The task: Report only how many lines of the entries below contain the string "computer".

[[ Dataset entries open ]]

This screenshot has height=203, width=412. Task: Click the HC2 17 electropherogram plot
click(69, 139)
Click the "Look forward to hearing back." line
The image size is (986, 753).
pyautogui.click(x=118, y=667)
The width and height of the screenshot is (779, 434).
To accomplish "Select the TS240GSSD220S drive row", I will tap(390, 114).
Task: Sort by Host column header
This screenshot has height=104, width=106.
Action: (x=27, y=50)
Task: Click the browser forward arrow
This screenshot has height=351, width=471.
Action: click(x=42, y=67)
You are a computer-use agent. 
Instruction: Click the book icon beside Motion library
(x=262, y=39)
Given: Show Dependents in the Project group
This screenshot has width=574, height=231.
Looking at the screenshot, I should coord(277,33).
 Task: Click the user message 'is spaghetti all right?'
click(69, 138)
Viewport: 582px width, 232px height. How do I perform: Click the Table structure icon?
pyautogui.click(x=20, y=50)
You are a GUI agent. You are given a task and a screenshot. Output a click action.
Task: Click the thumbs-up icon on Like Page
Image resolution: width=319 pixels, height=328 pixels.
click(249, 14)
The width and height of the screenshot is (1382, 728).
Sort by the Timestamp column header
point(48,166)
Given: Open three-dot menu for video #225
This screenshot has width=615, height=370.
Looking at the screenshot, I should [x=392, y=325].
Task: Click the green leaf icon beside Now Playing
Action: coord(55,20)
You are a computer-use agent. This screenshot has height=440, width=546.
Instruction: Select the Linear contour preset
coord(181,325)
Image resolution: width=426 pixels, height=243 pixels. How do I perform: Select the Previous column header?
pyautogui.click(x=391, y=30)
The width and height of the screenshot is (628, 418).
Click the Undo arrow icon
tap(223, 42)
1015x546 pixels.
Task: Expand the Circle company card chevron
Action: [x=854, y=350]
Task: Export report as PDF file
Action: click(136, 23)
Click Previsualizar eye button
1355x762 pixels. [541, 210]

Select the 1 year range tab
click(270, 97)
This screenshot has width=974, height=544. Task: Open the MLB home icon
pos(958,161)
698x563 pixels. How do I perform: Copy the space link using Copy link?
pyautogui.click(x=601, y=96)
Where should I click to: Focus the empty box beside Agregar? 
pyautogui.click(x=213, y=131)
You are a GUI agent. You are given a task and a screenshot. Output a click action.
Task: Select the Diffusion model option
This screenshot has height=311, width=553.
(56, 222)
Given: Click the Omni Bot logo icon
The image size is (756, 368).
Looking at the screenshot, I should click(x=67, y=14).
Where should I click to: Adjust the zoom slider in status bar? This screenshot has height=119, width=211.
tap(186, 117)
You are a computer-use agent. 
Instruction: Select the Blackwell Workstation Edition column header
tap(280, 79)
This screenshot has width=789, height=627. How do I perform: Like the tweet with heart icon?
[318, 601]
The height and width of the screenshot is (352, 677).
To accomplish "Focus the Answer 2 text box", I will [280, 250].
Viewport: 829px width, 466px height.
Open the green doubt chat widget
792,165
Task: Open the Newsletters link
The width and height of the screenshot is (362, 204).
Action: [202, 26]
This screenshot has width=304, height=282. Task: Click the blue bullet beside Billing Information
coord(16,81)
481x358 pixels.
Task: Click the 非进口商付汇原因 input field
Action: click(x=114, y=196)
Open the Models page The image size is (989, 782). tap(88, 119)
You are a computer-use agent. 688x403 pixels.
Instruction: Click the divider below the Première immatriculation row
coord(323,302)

[[ Dataset entries closed ]]

Expected output: 4